BEIRUT: Turns out the mall may be the great equalizer when it comes to the sexes in Lebanon.
A study by two business professors at American University of Beirut showed very little difference between the shopping habits of men and women, defying the long-held assumption that “women shop and men buy,” according to a Friday news release from AUB. The study also contradicted previous reports by top business journals that suggested women are a unique economy, the researchers said.
With the help of students from the Olayan School of Business, professors Laurence Leigh and Leila Hanna-Khauli, studied 400 groups of shoppers in both fashion and sports stores around Beirut. They first presented their research in January, as part of the 14th International Marketing Trends Conference in Venice.
The study concluded that the sexes spend equal time and money when they visit stores.
“These results were not at all what we expected,” Leigh said.
To gather information, the researchers observed the groups, asking them questions about their purchases. Men were more inclined than women to have a plan before getting to the store. But once inside the sexes spent similar time shopping; they also strayed from their shopping lists to similar degrees.
Indeed, a surprising detail among the men studied was that when they made unplanned purchases, they spent more than women. “This suggests that male shoppers may actually be better targets for promoting ‘impulse items,’” Leigh said.
The findings are particularly interesting given articles published in journals such as Harvard Business Review, which Leigh said described women as such a distinct economy “that it represented a bigger opportunity than China and India combined. ... Our study suggests that gender-related differences in shopping behaviors are much more nuanced than that.”
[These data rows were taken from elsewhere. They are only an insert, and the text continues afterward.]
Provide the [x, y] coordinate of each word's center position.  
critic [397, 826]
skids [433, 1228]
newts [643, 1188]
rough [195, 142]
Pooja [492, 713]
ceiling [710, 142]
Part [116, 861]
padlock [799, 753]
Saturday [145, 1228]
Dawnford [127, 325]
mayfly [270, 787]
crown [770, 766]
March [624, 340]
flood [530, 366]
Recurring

Leigh, an assistant professor at AUB, has had a long career in consulting on international marketing issues and successfully helped launch a number of startups. His research partner Khauli-Hanna also teaches marketing and has spearheaded classes at AUB about marketing and social media. Her interests focus on creative industries like fragrance and fashion in Lebanon.
The next step for the research is to find out if its applicable outside of Lebanon.
“What we don’t know is whether this similarity in shopping habits is a feature of the Lebanese environment or part of a broader ‘metrosexual’ phenomenon,” Leigh said. “What we want to do now is replicate the research in Europe or the U.S. to see how habits there compare with the Levant.”